* ИСХОДНЫЙ ТЕКСТ:
────────

Борьба за чистоту на кухне никогда не представлялась мне интересным занятием. И я сознательно от нее отлынивал, предоставляя этот труд тем, кто получал за него деньги.
Что же я приобрел? Знания? Очень мало. Хорошо еще, если не полностью растерял старые. Энергию молодости, безусловно, утратил, и если бы сейчас мне удалось попасть на настоящую работу, мне потребовалось бы значительно больше времени, чтобы стать приличным врачом, чем шесть лет назад.
Приобрел я некоторый жизненный опыт, но — увы! — непомерно дорогой ценой. Да и к чему мне этот опыт? От будущих ошибок он не предостережет и не застрахует. Описать все пережитое и напечатать? Не хватит, очевидно, таланта и терпения. Да и кто напечатает?
Сумею ли описать все таким образом, чтобы интересно было читать не только моим друзьям, но и не знающим меня людям? Вряд ли.
Поэтому и пишу, имея в виду самого себя, да двух-трех товарищей.
Кроме общего впечатления — довольно безрадостного — от прошедших лет, есть еще и частные впечатления, из них несколько довольно ярких.
Самое приятное — первая командировка в Киев, спустя два месяца после прибытия на Сахалин. Никогда после возвращение в Киев не доставляло столько радости. Я буквально задыхался от счастья.
<...>
Еще не успели измениться мои привычки. Не наступило еще отчуждения между мной и оставшимися в родном городе (оно наступило позже). Я опять окунулся в ту жизнь, которой жил до армии, и эта жизнь после двух месяцев Сахалина казалась мне куда более сладостной, чем раньше, и даже более приятной, чем была она на самом деле. Лишь мысль о предстоящем отъезде несколько отравляла мой праздник. Но я отгонял ее, особенно днем — ночью она неизбежно всплывала в сознании.

────────

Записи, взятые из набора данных
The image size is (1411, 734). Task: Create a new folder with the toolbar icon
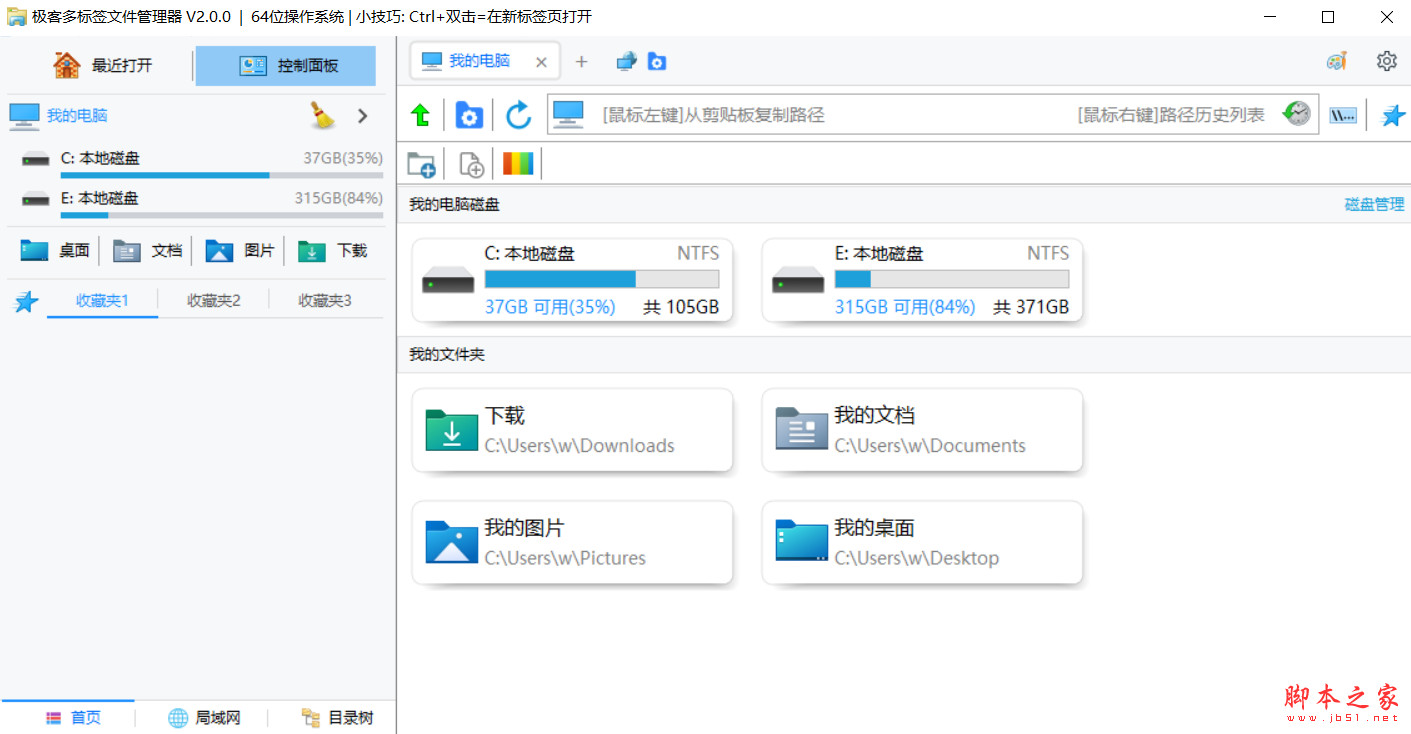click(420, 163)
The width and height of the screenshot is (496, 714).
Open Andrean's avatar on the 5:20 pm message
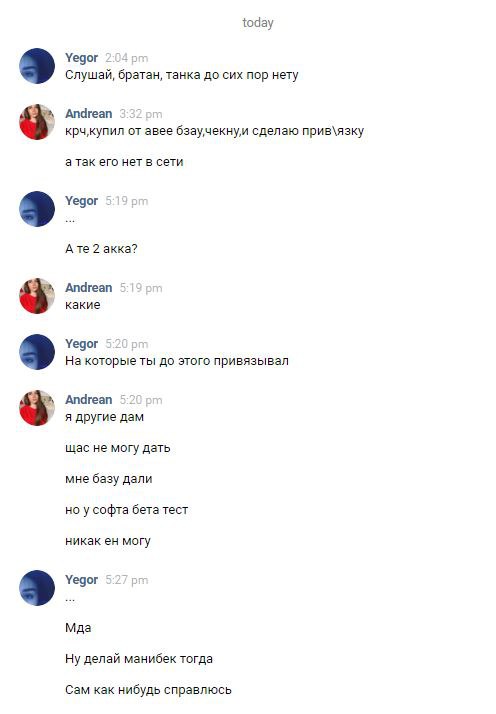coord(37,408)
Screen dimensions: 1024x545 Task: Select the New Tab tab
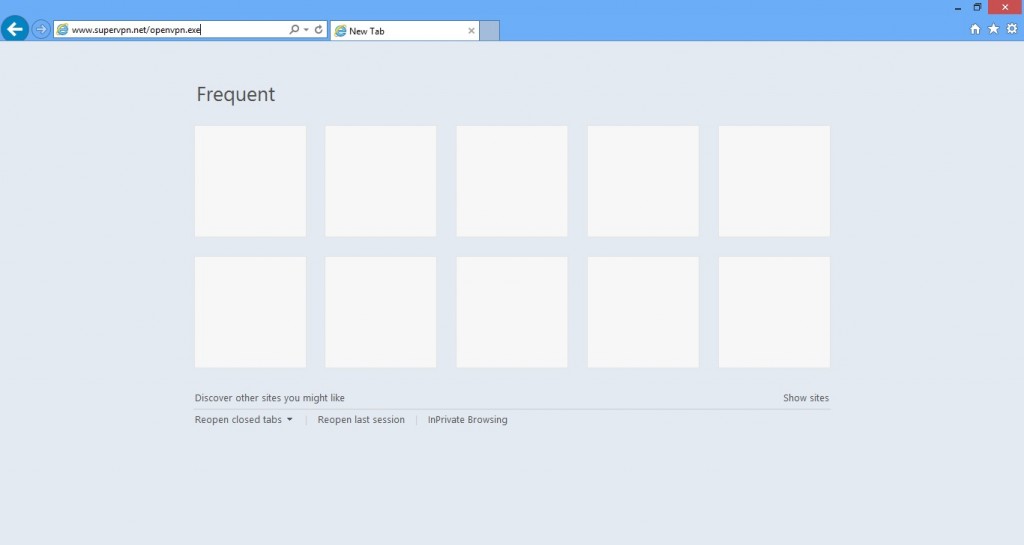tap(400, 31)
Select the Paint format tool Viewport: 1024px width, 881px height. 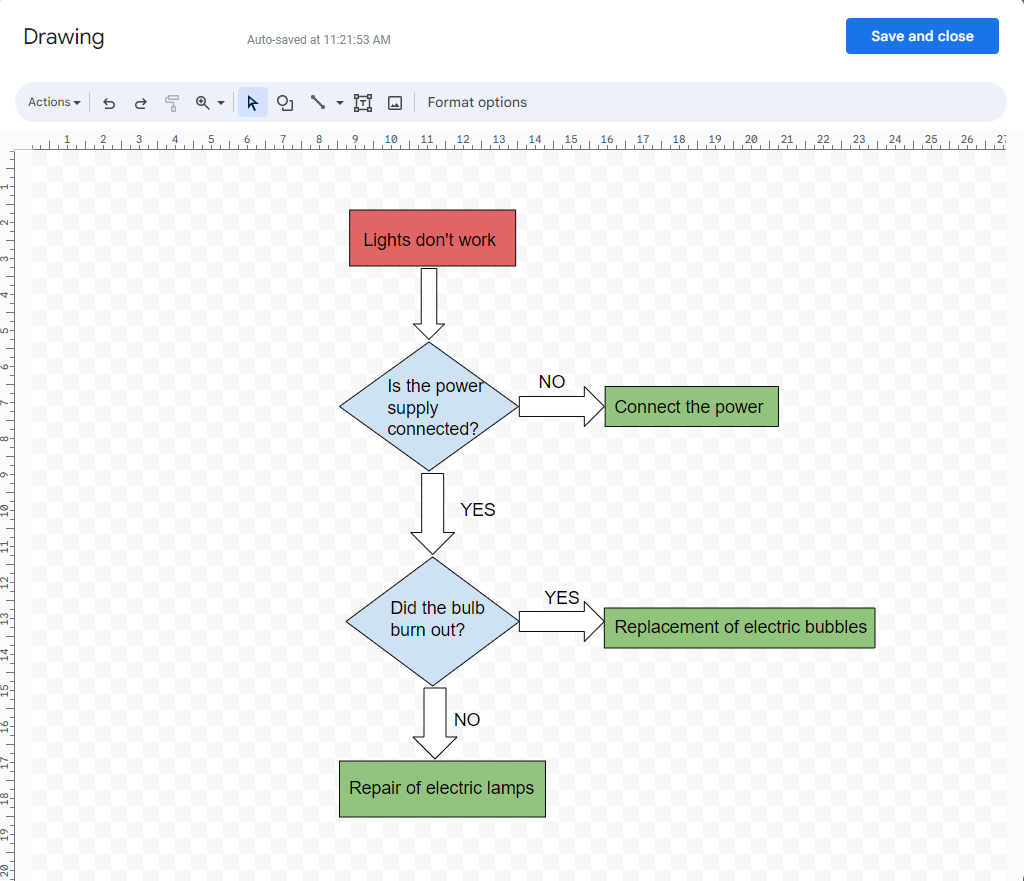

────────

Ответьте на вопросы по исходному тексту.
(a) Какую энергию, по словам автора, он безусловно утратил?
(b) Через сколько времени после прибытия на Сахалин состоялась первая командировка в Киев?
(c) Какая мысль несколько отравляла автору праздник?
Данные никак не связаны с исходным текстом.

* ОТВЕТ:
(a) Энергию молодости.
(b) Спустя два месяца.
(c) Мысль о предстоящем отъезде.